Der Unabhängige Verwaltungssenat in Tirol entscheidet durch sein Mitglied Dr. Alois Huber über die Berufung des Herrn J. B. W., Innsbruck, gegen das Straferkenntnis der Bezirkshauptmannschaft Schwaz vom 24.07.2001, Zl SPG-12.114/3c-01, wie folgt:
Gemäß § 66 Abs 4 AVG iVm § 24 VStG wird der Berufung Folge gegeben, das erstinstanzliche Straferkenntnis behoben und das Verwaltungsstrafverfahren gemäß § 45 Abs 1 Z 2 VStG eingestellt.
Mit dem erstinstanzlichen Straferkenntnis wurde dem Beschuldigten vorgeworfen, er sei am 23.03.2001 gegen 21.00 Uhr in das Haus D. 246 in M. zurückgekehrt, obwohl ihm am 25.07.2000 gegen 05.00 Uhr von Beamten des öffentlichen Sicherheitsdienstes untersagt worden sei, in den Schutzbereich M., D., samt der zum Haus gehörenden Einfriedung zurückzukehren und habe dadurch eine Verwaltungsübertretung nach § 38a Abs 2 iVm § 84 Abs 1 Z 2 des Sicherheitspolizeigesetzes 1991 begangen und wurde über ihn eine Geldstrafe in der Höhe von Euro 72,67, im Uneinbringlichkeitsfalle eine Ersatzfreiheitsstrafe in der Dauer von 40 Stunden, verhängt.
Gegen dieses Straferkenntnis hat der Beschuldigte fristgerecht berufen.
Darin führte der Beschudigte aus, dass es ein totaler Wahnsinn sei, dass die Bezirksverwaltungsbehörde ein Strafverfahren einleite, wenn er an seinem Elternhaus und der gemeinsamen Ehewohnung viermal an das ebenerdig gelegene Stubenfenster klopfe und einmal an der Haustürklingel läute.
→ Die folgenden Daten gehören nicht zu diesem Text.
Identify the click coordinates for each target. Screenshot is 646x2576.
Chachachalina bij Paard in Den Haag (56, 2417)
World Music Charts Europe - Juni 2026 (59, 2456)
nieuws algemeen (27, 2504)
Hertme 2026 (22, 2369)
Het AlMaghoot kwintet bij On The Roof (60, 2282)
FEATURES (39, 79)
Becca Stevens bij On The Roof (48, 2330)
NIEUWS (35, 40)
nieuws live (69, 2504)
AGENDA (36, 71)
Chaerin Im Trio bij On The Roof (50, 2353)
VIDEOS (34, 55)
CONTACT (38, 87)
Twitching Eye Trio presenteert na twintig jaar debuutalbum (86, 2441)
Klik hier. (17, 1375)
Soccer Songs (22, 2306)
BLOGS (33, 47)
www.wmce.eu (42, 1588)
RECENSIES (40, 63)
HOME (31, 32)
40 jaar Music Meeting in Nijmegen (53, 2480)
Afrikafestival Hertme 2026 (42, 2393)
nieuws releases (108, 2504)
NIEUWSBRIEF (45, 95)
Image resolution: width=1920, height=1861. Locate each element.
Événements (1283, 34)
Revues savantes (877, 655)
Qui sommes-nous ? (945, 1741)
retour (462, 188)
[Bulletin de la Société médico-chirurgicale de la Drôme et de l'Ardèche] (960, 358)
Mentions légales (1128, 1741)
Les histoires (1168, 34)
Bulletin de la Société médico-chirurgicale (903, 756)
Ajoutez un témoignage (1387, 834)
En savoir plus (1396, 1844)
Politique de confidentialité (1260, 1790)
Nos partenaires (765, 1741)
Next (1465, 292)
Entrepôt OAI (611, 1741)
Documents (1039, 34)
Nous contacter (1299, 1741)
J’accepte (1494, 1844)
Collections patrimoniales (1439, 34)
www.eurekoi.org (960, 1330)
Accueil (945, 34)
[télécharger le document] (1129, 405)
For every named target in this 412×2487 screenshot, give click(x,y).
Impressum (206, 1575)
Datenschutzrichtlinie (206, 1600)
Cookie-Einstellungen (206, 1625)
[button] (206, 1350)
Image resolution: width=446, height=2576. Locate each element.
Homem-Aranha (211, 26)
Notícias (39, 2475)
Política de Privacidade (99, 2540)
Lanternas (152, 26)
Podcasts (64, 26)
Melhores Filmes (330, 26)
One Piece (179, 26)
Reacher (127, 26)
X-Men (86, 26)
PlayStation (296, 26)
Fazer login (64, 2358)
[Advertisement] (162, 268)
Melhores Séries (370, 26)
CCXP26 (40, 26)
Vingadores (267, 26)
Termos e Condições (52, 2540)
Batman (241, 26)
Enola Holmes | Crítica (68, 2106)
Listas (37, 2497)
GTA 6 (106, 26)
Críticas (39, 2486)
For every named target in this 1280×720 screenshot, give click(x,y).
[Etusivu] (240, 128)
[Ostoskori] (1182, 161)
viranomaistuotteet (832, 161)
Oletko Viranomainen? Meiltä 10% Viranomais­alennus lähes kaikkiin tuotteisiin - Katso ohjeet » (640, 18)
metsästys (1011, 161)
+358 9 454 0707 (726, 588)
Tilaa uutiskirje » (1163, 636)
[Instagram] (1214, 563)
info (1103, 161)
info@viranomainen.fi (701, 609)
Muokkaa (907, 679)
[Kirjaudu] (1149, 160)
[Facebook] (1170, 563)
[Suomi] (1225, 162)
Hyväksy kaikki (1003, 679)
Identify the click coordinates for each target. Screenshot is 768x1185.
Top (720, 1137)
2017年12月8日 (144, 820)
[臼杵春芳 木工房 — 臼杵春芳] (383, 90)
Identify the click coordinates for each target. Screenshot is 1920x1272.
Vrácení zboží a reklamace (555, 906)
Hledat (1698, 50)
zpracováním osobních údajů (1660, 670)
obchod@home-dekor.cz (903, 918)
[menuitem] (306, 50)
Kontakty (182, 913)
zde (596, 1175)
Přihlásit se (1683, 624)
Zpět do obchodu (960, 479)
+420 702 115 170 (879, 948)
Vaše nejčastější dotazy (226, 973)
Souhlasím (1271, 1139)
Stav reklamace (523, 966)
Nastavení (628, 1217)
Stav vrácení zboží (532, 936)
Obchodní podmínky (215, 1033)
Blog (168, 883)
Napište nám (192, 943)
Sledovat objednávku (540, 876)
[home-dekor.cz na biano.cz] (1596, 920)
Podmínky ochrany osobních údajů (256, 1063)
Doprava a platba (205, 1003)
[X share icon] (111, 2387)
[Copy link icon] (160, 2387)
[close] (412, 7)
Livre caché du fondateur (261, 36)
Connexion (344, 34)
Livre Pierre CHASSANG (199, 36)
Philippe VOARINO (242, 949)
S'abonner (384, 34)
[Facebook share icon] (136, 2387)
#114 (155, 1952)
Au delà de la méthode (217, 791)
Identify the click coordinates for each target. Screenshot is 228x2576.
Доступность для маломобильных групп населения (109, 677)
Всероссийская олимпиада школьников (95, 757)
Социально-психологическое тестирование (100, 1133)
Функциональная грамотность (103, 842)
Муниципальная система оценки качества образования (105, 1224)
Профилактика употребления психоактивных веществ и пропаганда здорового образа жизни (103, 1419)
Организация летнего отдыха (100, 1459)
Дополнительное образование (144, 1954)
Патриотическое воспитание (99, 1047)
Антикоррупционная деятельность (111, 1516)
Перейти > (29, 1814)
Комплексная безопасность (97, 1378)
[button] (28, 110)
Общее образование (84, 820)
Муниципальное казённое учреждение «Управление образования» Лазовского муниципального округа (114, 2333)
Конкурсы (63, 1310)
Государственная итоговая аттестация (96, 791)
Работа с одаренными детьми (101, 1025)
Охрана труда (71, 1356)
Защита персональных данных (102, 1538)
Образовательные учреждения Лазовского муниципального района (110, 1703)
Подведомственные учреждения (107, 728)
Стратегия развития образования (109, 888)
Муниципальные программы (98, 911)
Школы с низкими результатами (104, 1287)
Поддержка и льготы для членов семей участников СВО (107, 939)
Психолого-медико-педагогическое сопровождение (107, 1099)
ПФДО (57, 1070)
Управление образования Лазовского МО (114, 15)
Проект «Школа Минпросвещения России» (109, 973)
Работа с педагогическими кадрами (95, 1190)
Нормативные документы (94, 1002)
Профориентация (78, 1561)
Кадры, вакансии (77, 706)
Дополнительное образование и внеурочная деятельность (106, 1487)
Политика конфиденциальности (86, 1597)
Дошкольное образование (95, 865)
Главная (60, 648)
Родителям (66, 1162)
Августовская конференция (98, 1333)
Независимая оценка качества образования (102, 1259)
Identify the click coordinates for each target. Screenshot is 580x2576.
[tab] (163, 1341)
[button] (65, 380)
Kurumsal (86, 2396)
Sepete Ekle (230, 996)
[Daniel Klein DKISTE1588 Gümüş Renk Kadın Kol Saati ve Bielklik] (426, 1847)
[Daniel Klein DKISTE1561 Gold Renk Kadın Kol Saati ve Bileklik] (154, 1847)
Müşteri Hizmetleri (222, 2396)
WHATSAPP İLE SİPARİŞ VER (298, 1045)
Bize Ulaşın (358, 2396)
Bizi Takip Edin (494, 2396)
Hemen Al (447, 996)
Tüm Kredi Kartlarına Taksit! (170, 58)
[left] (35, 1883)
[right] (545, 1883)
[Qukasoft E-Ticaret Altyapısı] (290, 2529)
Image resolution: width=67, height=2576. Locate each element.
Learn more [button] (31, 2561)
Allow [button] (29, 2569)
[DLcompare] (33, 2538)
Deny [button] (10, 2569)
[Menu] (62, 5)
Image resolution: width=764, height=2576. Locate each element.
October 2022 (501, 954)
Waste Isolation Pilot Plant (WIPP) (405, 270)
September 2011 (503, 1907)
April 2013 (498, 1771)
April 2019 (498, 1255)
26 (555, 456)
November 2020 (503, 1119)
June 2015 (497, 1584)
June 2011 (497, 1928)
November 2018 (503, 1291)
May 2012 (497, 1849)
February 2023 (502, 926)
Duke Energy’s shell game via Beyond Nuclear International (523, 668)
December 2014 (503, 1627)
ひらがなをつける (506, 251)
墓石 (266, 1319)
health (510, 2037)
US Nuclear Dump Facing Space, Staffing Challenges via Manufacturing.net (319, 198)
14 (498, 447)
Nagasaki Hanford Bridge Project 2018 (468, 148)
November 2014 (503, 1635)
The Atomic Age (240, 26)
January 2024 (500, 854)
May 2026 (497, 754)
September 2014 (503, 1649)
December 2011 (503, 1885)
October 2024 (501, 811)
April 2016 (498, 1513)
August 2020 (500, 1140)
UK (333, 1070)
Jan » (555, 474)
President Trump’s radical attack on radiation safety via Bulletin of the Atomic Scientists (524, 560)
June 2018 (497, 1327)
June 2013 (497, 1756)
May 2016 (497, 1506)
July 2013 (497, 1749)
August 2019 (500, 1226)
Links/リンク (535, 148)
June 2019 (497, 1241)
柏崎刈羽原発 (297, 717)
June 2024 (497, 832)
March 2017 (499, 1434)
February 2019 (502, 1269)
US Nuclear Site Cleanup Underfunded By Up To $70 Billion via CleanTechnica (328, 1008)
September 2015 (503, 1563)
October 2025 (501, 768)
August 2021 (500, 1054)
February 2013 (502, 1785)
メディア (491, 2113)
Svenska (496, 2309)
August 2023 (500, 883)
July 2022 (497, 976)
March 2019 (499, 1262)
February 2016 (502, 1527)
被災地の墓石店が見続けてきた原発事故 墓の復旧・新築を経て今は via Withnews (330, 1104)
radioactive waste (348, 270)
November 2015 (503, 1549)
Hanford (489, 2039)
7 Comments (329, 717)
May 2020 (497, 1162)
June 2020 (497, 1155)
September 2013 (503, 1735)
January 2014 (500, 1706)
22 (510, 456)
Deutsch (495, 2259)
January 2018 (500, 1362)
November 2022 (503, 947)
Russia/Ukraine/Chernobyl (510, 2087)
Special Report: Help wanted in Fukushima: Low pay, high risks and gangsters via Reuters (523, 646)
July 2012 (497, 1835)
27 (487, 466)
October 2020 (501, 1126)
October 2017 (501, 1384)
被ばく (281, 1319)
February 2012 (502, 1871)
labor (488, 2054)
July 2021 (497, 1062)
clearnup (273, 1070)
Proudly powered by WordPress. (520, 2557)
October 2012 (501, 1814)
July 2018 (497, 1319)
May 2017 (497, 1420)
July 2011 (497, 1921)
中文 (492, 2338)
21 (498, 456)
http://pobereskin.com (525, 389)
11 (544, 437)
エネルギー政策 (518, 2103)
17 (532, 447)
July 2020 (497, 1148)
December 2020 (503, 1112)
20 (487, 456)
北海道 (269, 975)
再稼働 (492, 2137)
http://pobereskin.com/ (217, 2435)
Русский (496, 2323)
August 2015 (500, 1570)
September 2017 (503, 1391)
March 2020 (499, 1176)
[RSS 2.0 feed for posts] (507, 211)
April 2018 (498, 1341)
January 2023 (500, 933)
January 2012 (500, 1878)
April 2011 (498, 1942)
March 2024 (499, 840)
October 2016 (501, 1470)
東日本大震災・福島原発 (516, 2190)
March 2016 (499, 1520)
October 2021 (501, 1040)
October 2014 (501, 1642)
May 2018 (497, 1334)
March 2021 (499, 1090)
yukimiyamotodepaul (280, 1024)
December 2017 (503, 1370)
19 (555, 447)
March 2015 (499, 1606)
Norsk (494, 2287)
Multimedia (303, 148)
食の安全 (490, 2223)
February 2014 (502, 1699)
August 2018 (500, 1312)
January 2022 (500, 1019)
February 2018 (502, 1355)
Dieser Berufung kommt aus folgenden Gründen Berechtigung zu:
§ 38a Abs 1 des Sicherheitspolizeigesetzes normiert, dass unter der Voraussetzung, dass aufgrund bestimmter Tatsachen, insbesondere wegen eines vorangegangenen gefährlichen Angriffs, anzunehmen ist, es stehe ein gefährlicher Angriff auf Leben, Gesundheit oder Freiheit bevor, die Organe des öffentlichen Sicherheitsdienstes ermächtigt sind, einem Menschen, von dem die Gefahr ausgeht, aus einer Wohnung, in der ein Gefährdeter wohnt, und deren unmittelbarer Umgebung wegzuweisen. Dabei haben die Organe des öffentlichen Sicherheitsdienstes dem Weggewiesenen zur Kenntnis zu bringen, auf welchem räumlichen Bereich sich die Wegweisung bezieht. Dieser Bereich ist nach Maßgabe der Erfordernisse eines wirkungsvollen, vorbeugenden Schutzes zu bestimmen.
Nach § 38a Abs 2 leg cit sind unter den Voraussetzungen des Abs 1 die Organe des öffentlichen Sicherheitsdienstes (weiters) ermächtigt, einem Menschen das Betreten eines nach Abs 1 festzulegenden Bereiches zu untersagen, wobei die Ausübung von Zwangsgewalt zur Durchsetzung dieses Betretungsverbotes jedoch unzulässig ist. Bei einem Verbot, in die eigene Wohnung zurückzukehren, ist besonders darauf Bedacht zu nehmen, dass dieser Eingriff in das Privatleben des Betroffenen die Verhältnismäßigkeit (§ 29 leg cit) wahrt. Sofern sich die Notwendigkeit ergibt, dass der Betroffene die Wohnung, deren Betreten ihm untersagt ist, aufsucht, darf er dies nur in Gegenwart eines Organes des öffentlichen Sicherheitsdienstes tun.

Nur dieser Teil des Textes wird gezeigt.